2)前記酵母エキスがペプチド含量5重量%以上、かつRNA含量が5重量%以上である、上記(1)記載の食品用乳化剤。
3)前記酵母エキス中の食物繊維含量が15重量%以上である、上記(1)または(2)に記載の食品用乳化剤。
4)乳化を必要とする食品に上記(1)〜(3)いずれか一つに記載の酵母エキスを 0.1〜5重量%含有させることを特徴とする、前記食品を乳化させる方法。
を提供するものである。
【発明の効果】
【0013】
本発明によると、酵母を原料として、複雑な精製工程や長時間の加熱工程を経ずに、食品用乳化剤として用いうる酵母エキスを取得できる。酵母エキスは植物由来の一般の食品であり、この酵母エキスからなる乳化剤を、乳化が必要となる食品に添加することで、アレルゲン性が低く、安全性の高い乳化物を得ることができる。
【発明を実施するための形態】
【0014】
以下、本発明を詳細に説明する。
本発明に用いる酵母エキスは、乾燥菌体あたり、ペプチドを5重量%以上望ましくは10重量%以上さらに望ましくは16重量%以上含有し、かつRNAを5重量%以上望ましくは10重量%以上さらに望ましくは25重量%以上含有するものである。これ以外の組成の酵母エキスでは、乳化効果は不十分で、安定性も良くない。

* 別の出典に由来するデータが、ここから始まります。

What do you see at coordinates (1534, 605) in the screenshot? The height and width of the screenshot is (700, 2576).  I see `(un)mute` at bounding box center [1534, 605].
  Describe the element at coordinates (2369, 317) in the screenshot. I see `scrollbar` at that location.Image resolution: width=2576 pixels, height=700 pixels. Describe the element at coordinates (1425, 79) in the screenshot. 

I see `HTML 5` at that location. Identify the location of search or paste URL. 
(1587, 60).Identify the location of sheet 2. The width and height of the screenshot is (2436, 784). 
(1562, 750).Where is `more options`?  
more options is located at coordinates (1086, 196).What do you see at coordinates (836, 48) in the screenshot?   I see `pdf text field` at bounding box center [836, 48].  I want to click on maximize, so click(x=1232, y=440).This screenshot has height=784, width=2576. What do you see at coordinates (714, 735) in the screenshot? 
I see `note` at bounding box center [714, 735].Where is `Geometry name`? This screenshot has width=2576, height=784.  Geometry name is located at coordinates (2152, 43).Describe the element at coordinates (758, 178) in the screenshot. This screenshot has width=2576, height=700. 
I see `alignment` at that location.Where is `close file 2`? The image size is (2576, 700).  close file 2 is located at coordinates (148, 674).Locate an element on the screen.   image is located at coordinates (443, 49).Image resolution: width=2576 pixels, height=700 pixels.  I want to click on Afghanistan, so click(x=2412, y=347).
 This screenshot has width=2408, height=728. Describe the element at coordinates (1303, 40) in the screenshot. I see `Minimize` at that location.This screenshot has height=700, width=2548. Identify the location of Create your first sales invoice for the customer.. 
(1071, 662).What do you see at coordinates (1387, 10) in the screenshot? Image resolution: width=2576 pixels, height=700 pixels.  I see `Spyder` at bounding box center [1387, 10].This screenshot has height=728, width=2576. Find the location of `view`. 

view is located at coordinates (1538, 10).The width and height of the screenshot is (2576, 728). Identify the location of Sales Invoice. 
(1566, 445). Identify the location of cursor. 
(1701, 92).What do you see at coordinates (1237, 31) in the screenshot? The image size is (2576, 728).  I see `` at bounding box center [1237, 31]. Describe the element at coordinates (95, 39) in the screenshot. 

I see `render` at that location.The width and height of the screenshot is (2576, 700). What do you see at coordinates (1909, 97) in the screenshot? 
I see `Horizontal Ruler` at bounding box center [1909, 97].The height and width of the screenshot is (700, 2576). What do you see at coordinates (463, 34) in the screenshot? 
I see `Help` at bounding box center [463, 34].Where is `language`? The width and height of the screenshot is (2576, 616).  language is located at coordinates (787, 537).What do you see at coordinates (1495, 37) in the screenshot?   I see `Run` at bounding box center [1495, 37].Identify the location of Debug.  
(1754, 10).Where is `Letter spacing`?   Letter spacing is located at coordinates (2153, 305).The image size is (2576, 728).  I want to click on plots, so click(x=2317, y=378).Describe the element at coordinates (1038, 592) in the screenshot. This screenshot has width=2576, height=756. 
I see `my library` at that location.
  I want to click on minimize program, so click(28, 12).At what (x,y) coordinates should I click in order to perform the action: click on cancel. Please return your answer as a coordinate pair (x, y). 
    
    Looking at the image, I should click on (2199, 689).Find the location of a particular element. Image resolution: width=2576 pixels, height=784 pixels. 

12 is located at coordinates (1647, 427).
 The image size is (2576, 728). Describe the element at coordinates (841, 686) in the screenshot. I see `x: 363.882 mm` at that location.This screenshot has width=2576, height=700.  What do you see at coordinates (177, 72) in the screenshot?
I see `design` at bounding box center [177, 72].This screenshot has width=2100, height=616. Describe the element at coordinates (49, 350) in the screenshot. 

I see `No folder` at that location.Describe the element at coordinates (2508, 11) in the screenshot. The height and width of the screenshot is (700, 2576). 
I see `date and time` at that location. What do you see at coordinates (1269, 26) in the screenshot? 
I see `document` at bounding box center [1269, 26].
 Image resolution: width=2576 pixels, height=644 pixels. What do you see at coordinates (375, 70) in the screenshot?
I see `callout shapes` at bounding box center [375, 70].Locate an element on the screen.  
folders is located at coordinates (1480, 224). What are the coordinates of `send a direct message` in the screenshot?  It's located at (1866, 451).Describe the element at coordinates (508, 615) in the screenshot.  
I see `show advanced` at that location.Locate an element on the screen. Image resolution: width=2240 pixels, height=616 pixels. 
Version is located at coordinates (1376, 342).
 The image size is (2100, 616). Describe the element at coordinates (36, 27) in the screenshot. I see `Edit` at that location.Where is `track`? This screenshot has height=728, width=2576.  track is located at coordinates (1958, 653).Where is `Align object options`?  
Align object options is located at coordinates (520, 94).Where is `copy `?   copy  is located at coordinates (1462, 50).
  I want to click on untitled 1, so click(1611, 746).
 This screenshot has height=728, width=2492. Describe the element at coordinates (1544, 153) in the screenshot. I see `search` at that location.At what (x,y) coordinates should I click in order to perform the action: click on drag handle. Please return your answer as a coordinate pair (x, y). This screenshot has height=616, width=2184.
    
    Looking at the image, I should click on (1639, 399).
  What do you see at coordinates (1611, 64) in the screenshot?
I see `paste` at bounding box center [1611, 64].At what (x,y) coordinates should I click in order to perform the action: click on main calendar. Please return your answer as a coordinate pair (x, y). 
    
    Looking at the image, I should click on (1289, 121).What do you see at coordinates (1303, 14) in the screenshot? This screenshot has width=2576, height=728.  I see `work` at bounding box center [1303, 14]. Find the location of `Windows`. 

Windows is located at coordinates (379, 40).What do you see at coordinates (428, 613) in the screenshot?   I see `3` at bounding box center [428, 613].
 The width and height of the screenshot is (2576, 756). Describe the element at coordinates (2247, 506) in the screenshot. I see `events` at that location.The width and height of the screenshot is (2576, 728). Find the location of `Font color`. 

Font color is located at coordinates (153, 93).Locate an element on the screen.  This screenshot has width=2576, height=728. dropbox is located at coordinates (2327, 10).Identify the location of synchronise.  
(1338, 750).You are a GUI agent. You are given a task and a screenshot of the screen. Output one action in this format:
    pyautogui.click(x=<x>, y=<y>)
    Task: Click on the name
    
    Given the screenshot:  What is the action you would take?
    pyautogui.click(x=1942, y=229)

本発明に用いる酵母エキスは、それに加えて、食物繊維の含量が15重量%以上のものが望ましく、20重量%以上であれば更に望ましい。更に、全アミノ酸に占めるペプチドの割合(以下「ペプチド率」という)が70重量%以上のものが望ましく、より望ましくは90重量%以上である。
【0015】
このような酵母エキスは、望ましくはRNA含量が6.5%以上である酵母を培養し、該酵母菌体を集菌、洗浄した後、熱水で酵母菌体内の酵素を失活させ、その後、細胞壁溶解酵素を添加して得られる抽出物を濃縮、殺菌、乾燥することにより製造することができる。前記抽出物に核酸分解酵素や蛋白質分解酵素を作用させると、RNA含量やペプチド含量が規定の含量以下になるため、望ましくない。
【0016】
このような酵母エキスの製造に用いられる酵母としては、食用酵母であるパン酵母、ビール酵母、トルラ酵母などを挙げることができるが、RNA含量が6.5%以上である酵母が望ましいことから、中でもRNA含量が一般的に高いとされるトルラ酵母を用いることが望ましい。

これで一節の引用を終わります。